Chirría la pluma sobre el pergamino, como una cigarra más, en el silencio de la temprana tarde. A mi lado, el basilisco se rebulle agitado en el interior de su velada jaula. Siento pena de él. Siento, justamente, una gran compasión. Todos los días le doy de comer y de beber, pasando las viandas por debajo del paño. Y todos los días llevo varias veces!a jaula al exterior y ¡a tumbo con cuidado sobre la tierra, para que la criatura pueda hacer sus necesidades a través de los barrotes sin tener que destaparle. Pero León le sacaba de la jaula todos los días, y ahora vive en un constante encierro, en la soledad de su penumbra eterna.

Gruñe el basilisco, o más bien gime. Hoy se encuentra especialmente nervioso. Debe de ser este calor. Estiro la mano y toco la jaula. La criatura se aquieta. Pobre bicho. Meto un dedo por debajo del lienzo, entre los barrotes. Algo cálido y suave se frota contra mí.
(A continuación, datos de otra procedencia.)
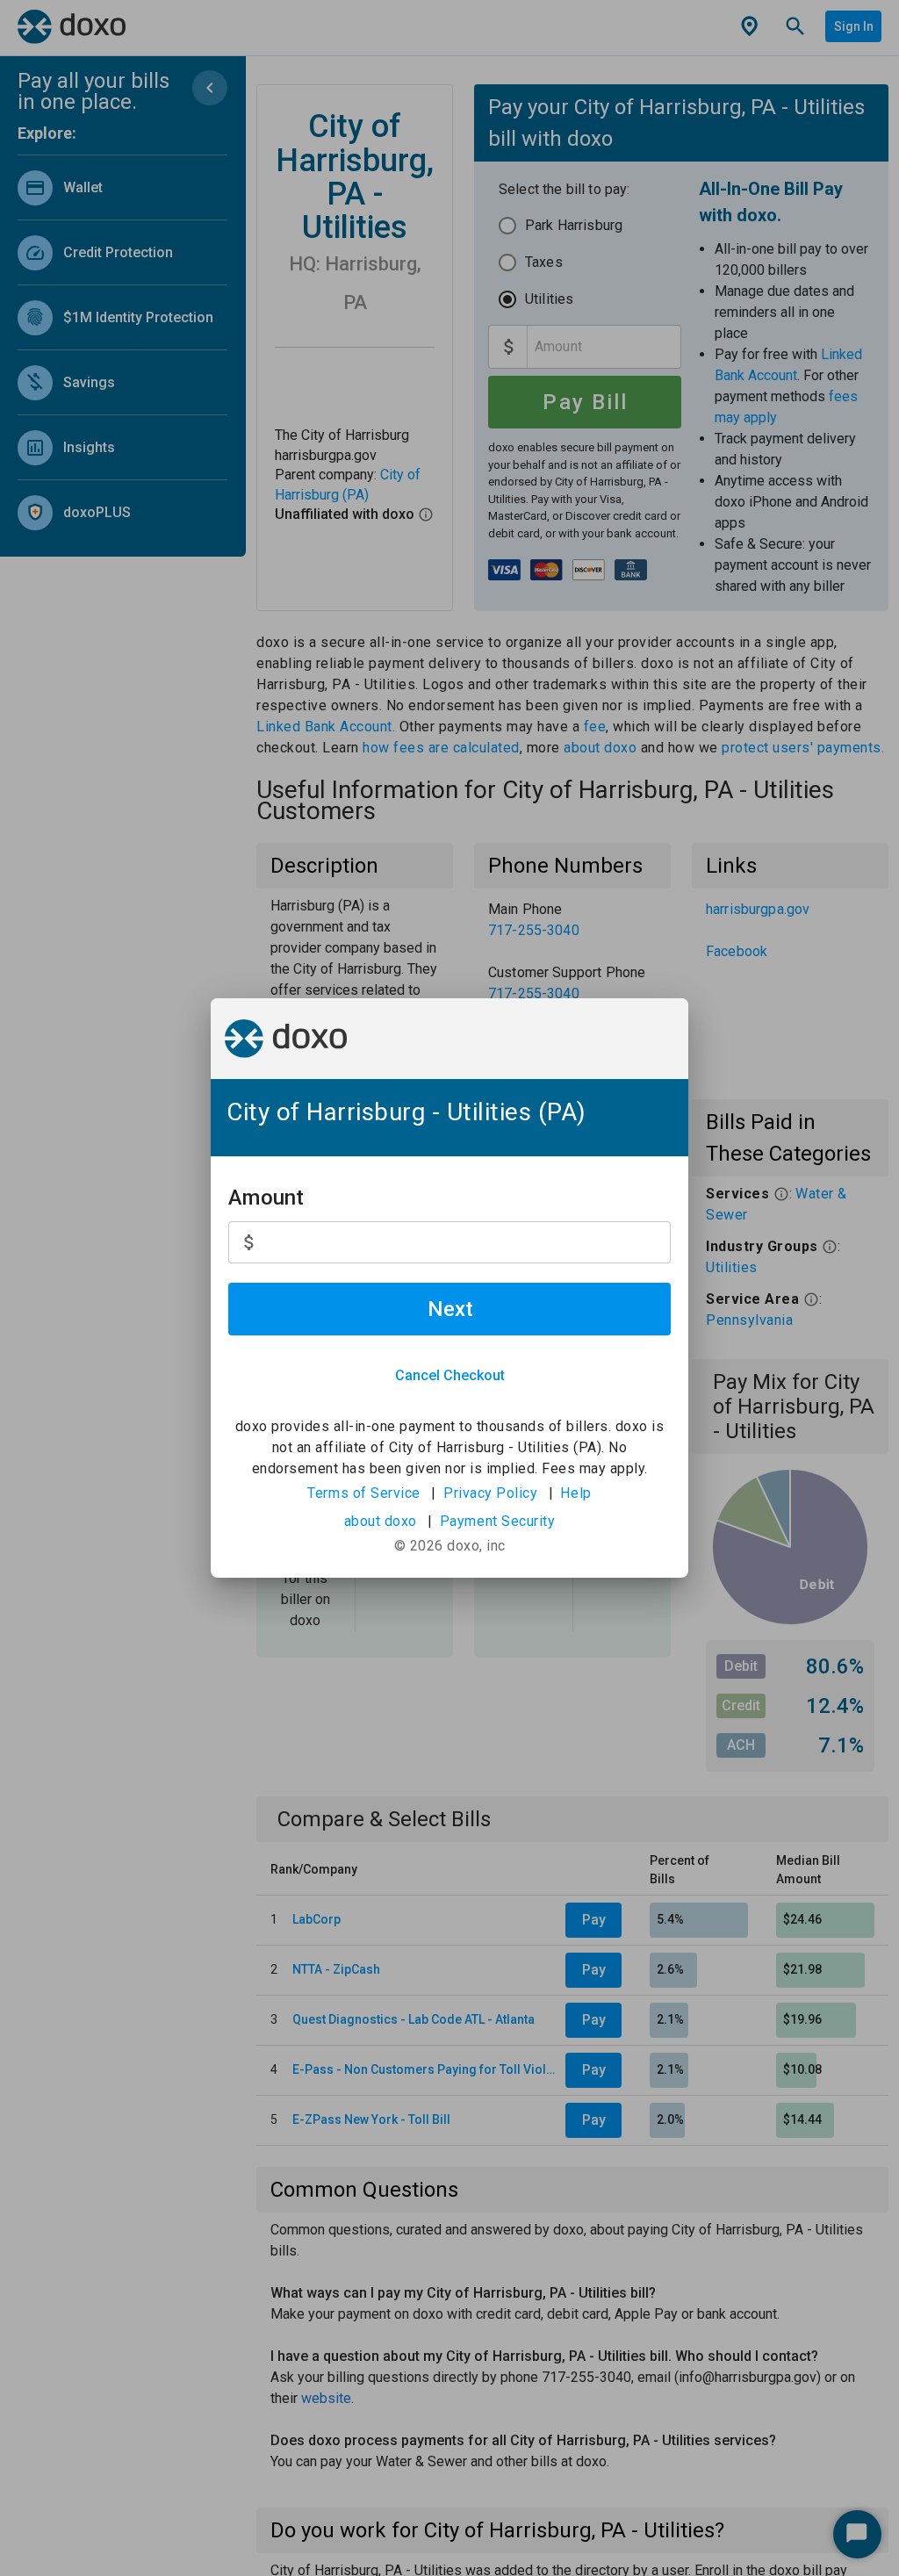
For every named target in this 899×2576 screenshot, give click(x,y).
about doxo (380, 1521)
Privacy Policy (490, 1493)
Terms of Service (364, 1493)
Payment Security (498, 1521)
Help (575, 1493)
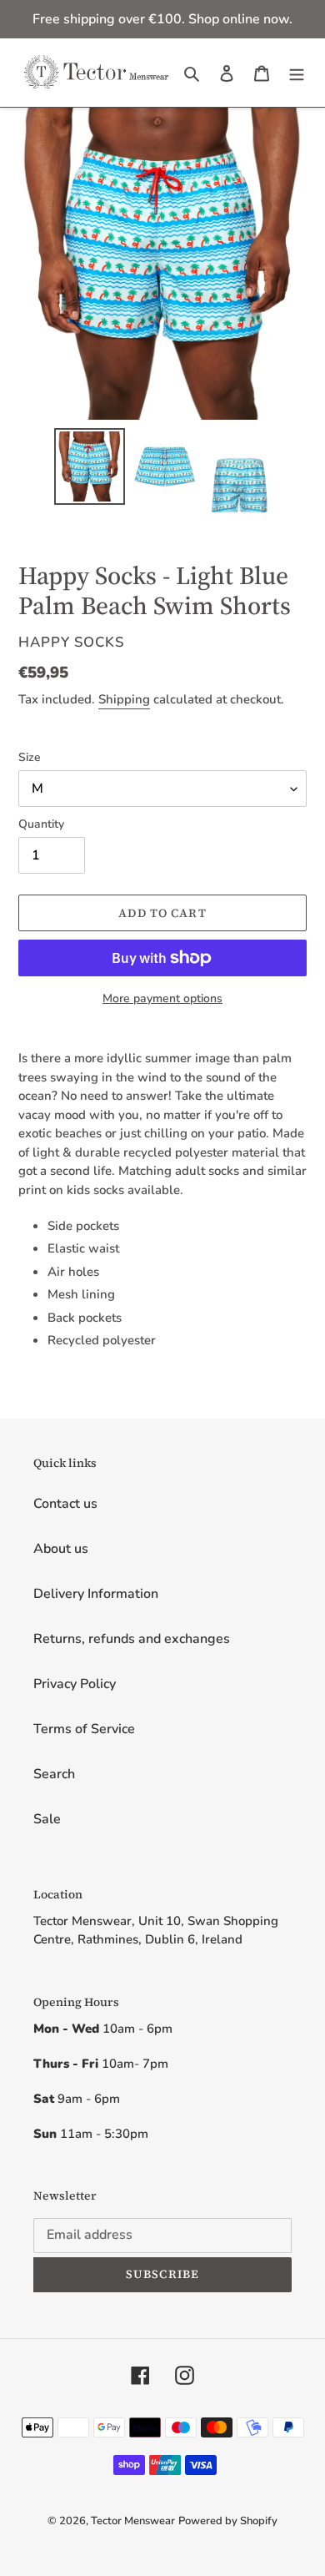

Y una lengua rasposa lame mi piel. ¿Qué puede pasar si le dejo libre? ¿De verdad va a fulminarme con la mirada? León decía que ya le había extraído gran parte de su malignidad… Y, además, yo no sé si creo de verdad en la capacidad mortífera de los basiliscos.

El pequeño cerrojo de la jaula se abre con un sonido rechinante y leve. Dios mío, ¿qué he hecho? Mis dedos han actuado antes que mi cabeza. Retiro la mano y me quedo contemplando el bulto tapado de la jaula. Estamos muy quietos, el basilisco y yo. Ni un movimiento, ni un ruido. De pronto, un roce, un chasquido, un susurro. El paño se hincha y se mueve, empujado por la puerta de la jaula al abrirse. Y enseguida aparece un nuevo bulto, una protuberancia redondeada. Que debe de ser la cabeza del monstruo. Pero ¿qué he hecho? ¿Y si, después de todo, fuera cierto que el aojo mata, y si el basilisco es verdaderamente un ser maligno y me fulmina? El bulto va moviéndose por debajo del paño hacia su borde… Va a salir. Va a aparecer. El monstruo sacará a la luz su horrible cabeza y me aniquilará con la mirada.

Es blanco y rojo y marrón y negro. Tiene unos colores extrañísimos pero, por lo demás, a mí me parece que es igual que un gato. Clava en mí sus penetrantes ojos amarillos y yo me estremezco, porque los reconozco. Son como los de aquel enorme jabalí que encontré en mi primera noche a!a intemperie, unos ojos salvajes e indomables, una mirada sabia y montaraz que araña como las púas de los espinos y que trae un aroma a lluvia y a brezo. No temas, no voy a hacerte daño, me dicen estos ojos candentes: somos criaturas similares, seres anormales y perseguidos. Brinca de repente el basilisco o lo que sea, saliendo de su jaula y cruzando la estancia en un suspiro. En cuatro saltos se ha plantado sobre el poyete de la ventana abierta. Se detiene un instante, gira la cabeza y me mira de nuevo. León está vivo y me voy con él, pienso que me dice gracias por soltarme. Y desaparece en el vasto mundo, una mancha fugaz iluminada por la cegadora luz del sol, una brillante vibración de color rojo y marrón y blanco y negro.